Legally, this was affirmed in the United States in 1996 with the Defense of Marriage Act, and signed into law by President Clinton. In an act of equal and civil rights, Vermont provided equal recognition of couples of any gender setup via civil unions.
For many years, and to a greater level throughout the world in the last 15 years, the topic of gay marriage has been widely debated, with varying outcomes. A few have banned it, with penalties as severe as death. The majority of the world, though, does not recognize marriage outside of the bond between one man and one woman.
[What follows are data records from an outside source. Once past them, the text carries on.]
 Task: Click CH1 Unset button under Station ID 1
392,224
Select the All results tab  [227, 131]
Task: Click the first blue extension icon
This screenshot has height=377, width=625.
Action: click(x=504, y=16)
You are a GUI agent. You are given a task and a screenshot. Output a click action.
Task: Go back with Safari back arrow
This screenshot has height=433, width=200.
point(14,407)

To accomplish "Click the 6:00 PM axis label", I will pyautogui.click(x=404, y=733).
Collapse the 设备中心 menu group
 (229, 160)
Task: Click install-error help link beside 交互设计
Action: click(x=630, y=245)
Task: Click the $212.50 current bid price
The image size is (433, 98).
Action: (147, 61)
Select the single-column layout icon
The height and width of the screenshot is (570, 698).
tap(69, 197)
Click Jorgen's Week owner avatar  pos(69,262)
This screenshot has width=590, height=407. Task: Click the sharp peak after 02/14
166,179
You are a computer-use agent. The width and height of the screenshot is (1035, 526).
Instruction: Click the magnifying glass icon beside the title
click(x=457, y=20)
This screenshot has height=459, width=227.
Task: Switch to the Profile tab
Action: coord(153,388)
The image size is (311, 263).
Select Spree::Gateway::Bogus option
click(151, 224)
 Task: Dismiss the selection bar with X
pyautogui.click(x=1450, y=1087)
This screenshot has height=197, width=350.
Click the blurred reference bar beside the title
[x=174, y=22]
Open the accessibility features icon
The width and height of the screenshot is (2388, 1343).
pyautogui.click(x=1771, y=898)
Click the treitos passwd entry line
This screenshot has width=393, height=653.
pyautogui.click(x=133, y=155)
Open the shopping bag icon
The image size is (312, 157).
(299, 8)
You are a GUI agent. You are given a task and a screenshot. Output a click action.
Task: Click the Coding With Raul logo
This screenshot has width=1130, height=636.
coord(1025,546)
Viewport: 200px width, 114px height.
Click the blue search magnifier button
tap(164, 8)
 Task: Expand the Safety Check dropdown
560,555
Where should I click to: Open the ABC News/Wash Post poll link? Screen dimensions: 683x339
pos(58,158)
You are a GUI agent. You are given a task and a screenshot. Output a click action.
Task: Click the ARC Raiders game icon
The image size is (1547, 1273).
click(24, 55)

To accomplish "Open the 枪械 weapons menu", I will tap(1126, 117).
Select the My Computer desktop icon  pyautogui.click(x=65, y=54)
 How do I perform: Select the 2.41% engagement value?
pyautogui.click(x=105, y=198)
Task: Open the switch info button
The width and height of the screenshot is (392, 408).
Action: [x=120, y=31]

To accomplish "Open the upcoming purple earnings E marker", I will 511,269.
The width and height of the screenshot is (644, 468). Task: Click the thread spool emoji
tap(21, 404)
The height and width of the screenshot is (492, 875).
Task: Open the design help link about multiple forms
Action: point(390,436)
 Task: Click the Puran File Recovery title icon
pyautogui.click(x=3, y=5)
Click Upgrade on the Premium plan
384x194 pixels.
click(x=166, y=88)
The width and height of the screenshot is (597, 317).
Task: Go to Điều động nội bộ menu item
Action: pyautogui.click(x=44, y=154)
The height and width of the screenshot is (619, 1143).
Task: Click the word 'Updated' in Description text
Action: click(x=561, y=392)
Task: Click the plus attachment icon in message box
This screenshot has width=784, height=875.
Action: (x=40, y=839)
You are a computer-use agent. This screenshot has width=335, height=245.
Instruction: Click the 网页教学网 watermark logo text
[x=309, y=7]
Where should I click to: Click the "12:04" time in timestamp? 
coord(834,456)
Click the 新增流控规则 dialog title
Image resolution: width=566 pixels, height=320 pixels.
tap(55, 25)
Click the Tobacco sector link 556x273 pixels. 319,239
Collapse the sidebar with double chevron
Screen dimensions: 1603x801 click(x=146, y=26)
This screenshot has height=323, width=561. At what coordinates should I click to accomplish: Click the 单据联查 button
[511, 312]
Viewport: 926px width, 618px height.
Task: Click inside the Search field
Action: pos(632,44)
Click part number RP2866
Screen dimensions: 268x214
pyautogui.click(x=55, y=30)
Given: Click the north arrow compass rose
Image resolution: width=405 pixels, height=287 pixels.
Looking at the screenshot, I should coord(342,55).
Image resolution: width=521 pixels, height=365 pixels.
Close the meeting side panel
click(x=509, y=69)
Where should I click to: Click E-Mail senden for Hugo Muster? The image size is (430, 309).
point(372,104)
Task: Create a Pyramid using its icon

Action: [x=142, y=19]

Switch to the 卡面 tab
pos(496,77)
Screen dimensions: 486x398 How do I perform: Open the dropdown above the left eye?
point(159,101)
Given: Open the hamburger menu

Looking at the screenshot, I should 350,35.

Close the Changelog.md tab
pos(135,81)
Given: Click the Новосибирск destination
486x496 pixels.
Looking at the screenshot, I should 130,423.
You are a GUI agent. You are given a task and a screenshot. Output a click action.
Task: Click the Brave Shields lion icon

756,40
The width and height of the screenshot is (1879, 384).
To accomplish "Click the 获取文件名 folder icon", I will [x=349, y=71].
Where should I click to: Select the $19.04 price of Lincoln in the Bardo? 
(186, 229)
France addressed this topic in 2006, with a “Report on the Family and the Rights of Children,” which concluded with a rejection of the same-sex marriage. This report commented, “The interest of the child must take precedence over adults’ exercise of their freedom … including the lifestyle choice of parents.” In a monogamous marriage, gay spouses cannot become biological parents.
This year’s Legislature, in the midst of multiple crises, has taken up this topic, and in opposition to national law, has gone beyond our national and international standards with the new gay marriage law. In the April 9 Williston Observer, Rep. Jim McCullough was quoted as saying, “Vermonters are proud to be free-thinking … and now we’ve made another step in the nation’s understanding” with this new law. When this override occurred, the school day at CVU was interrupted to announce the news of the override, to a group of people of whom the vast majority are too young to marry.
If I looked out for the immediate wishes of our current generation, without respect to children and future generations, along with total disregard of the traditional value of marriage, then I guess the nation understands you, Rep. McCullough, and the 99 others who voted as you did.
Patrick Delaney is a Williston resident.